Haryadi (2011:1) mengemukakan bahwa dalam penanggulangan judi ini,
disamping upaya represif dari aparat penegak hukum.Upaya preventif dari
pemerintah daerah dan masyarakat juga sangat berperan penting.Pemda melalui
instansi terkait dan tokoh agama dan tokoh masyarakat harus terus melakukan
sosialisasi bahaya judi dan dampak sosial serta hukumnya.Masyarakat dan perangkat
pemerintah sampai ke tingkat RT harus aktif dalam pencegahan terjadinya praktek
judi dilingkungannya.Apabila sudah ada yang mulai menjual togel misalnya, maka
segera dilakukan pendekatan untuk menghentikannya, jika tidak mau laporkan segera
keaparat penegak hukum. Adanya sinergi antara pemerintah daerah, aparat penegak
hukum dan masyarakat akan lebih mengefektifkan pemberantasan judi
Iqbalmarisali (2011:6) Metode lain yang dapat dilakukakan, untuk
mengendalikan dan mencegah penyakit atau penyimpangan sosial, maka bentuk-
bentuk pengendalian sosial dapat dilakukan melalui cara-cara; menolak sikap
tersebut, teguran, pendidikan, agama, pengucilan, dan meminta pihak lain
menanganinya.
a) Menolak. Seseorang yang melanggar nilai, norma dan aturan mendapat cemoohan
atau ejekan dari masyarakatnya, sehingga ia malu, sungkan, dan akhirnya
meninggalkan sikapnya.
b) Teguran. Orang yang melanggar nilai, norma dan aturan diberikan teguran,
nasehat agar tidak melakukan perbuatan yang melanggar nilai, norma dan aturan.

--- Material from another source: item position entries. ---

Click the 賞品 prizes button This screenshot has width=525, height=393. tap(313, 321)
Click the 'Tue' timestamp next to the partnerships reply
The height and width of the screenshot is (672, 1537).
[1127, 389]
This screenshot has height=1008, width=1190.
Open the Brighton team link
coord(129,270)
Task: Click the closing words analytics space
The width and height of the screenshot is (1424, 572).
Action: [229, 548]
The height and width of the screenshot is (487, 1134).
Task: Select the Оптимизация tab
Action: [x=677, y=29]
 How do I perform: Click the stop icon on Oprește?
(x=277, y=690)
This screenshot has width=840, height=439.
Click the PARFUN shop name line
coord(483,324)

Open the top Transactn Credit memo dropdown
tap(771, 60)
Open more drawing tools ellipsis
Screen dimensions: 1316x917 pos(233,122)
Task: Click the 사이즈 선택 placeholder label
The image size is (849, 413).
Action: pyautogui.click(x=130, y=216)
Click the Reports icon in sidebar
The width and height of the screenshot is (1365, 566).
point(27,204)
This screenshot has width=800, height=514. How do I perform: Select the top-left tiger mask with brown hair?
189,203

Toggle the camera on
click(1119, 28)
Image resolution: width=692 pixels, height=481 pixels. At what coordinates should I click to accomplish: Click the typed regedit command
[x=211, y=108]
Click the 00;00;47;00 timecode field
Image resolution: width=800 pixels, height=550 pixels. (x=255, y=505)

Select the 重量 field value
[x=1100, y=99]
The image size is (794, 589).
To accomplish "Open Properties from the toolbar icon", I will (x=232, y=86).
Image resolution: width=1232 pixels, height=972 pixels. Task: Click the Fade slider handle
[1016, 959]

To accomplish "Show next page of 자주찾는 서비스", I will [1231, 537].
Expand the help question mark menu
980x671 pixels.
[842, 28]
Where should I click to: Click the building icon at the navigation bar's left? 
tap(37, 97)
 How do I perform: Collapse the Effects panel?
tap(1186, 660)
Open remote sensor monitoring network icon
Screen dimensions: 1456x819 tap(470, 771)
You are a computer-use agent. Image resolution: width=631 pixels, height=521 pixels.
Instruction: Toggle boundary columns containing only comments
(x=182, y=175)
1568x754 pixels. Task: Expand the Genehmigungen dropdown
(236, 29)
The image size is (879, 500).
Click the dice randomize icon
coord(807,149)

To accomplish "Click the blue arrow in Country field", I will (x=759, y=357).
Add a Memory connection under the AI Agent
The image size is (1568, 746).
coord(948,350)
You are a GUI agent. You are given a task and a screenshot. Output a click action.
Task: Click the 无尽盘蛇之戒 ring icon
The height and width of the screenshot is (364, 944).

c) Pendidikan. Melalui pendidikan seorang individu akan belajar nilai, norma dan
aturan yang berlaku. Dengan demikian ia dituntun dan dibimbing untuk
bersikapsesuai dengan nilai, norma dan aturan yang berlaku. Pendidikan ini bisa
dilakukan di lingkungan keluarga, masyarakat maupun sekolah.
d) Agama. Agama memiliki peran yang sangat besar dalam pengendalian sosial.
Orang yang memiliki agama akan memahami bahwa melanggar nilai, norma dan
aturan di samping ada hukuman di dunia juga ada hukuman di akherat. Dengan
pemahaman ini maka, individu akan terkendali untuk tidak melanggar nilai,
norma dan aturan yang berlaku.
Haryadi (2011:1) mengemukakan bahwa pembinaan masyarakat yang
memiliki sikap berjudi dapat juga dilakukan dengan melibakantokoh masyarakat
terkait yangdapat dilakukan dengan cara sebagai berikut:
1) Sosialisasi tentang bahaya judi
2) Melakukan pembinaan kepada generasi muda melalui organisasi kemasyarakatan
dan kepemudaan tentang perlunya menghindari sikap main judi
3) Melakukan kerjasama dengan penegak hukum untuk menertibkan lokasi
perjudian dan para pemainnya
4) Melakukankegiatan dakwah dan pengajian dengan melibatkan seluruh masyarakat
untuk membangun dan meningkatkan kesadaran tentang bahaya judi dalam
kehidupan.
Berbagai peran di atas dapat hendaknya dapat diwujudkan sebagai manifestasi
dari peran tokoh masyarakat untuk mengatasi masalah perjudian.